BEGIN Reading text

POIs have been an emerging data source for mobility studies at both population and individual levels. Attributes pertaining to popularity or visiting patterns indicate floating population size visiting a POI within a given time period. For instance, Google Maps represents POI popular times through statistically estimated and real-time visiting population sizes (e.g., via average or real-time mobile phone signals, respectively) on each hour and day. Such ambient population information on a fine spatiotemporal scale can benefit research on understanding city-level dynamics of population and mobility. POI-based floating population data are semantically richer than cellphone based data provided and monetized by telecommunication companies. Even though the accuracy of a mobile phone user’s location tracking has been improved through GPS and WiFi positioning on top of cell tower triangulation, uncertainty exists in inferring which place is actually visited by the user, especially in city centers and buildings with a multitude of shops and services. In contrast, POI-based data such as popular times on Google Maps utilize both location tracking and search history for places obtained from millions of users, which may enable more accurate inference of a user’s POI visits (D’Zmura, 2020). Such POI-based mobility data have become useful to understand dynamic urban phenomena and apply practices in public/private sectors regarding daily mobility behaviors, transport engineering (e.g., taxi demand prediction; Askari et al., 2020), infectious disease dynamics (e.g., COVID-19 transmission; Psyllidis et al., 2021; Zhang et al., 2022), tourism planning (e.g., Shi et al., 2020), disaster management (e.g., Podesta et al., 2021), and public service optimization (e.g., predictive policing; do Rêgo et al., 2020).

END Reading text

In the passage on POI-based mobility data, what do popular times on Google Maps use besides location tracking?

BEGIN Information given

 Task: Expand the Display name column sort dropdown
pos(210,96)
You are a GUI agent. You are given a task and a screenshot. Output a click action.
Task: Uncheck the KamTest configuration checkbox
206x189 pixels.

END Information given

_Solution to this exercise_
Search history for places obtained from millions of users.